**Data records:**

= Beginning of Section =

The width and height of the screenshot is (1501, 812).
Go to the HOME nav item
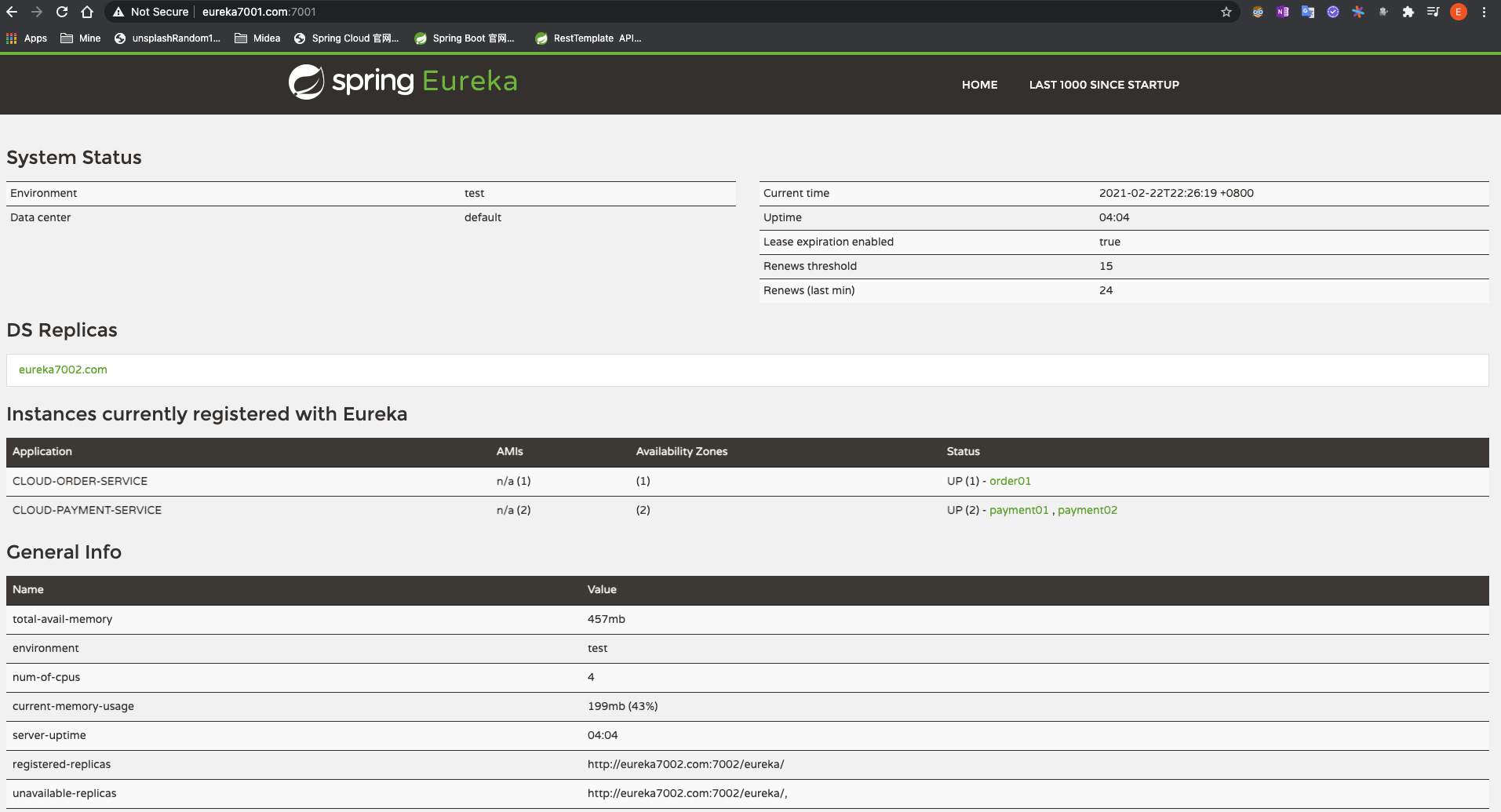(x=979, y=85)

= End of Section =
= Beginning of Section =

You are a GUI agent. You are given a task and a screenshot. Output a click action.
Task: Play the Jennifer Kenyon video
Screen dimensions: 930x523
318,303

= End of Section =

**Directions:**
Each line above that holds the string "screenshot" should be copied and shown.

**Your response:**
The width and height of the screenshot is (1501, 812).
You are a GUI agent. You are given a task and a screenshot. Output a click action.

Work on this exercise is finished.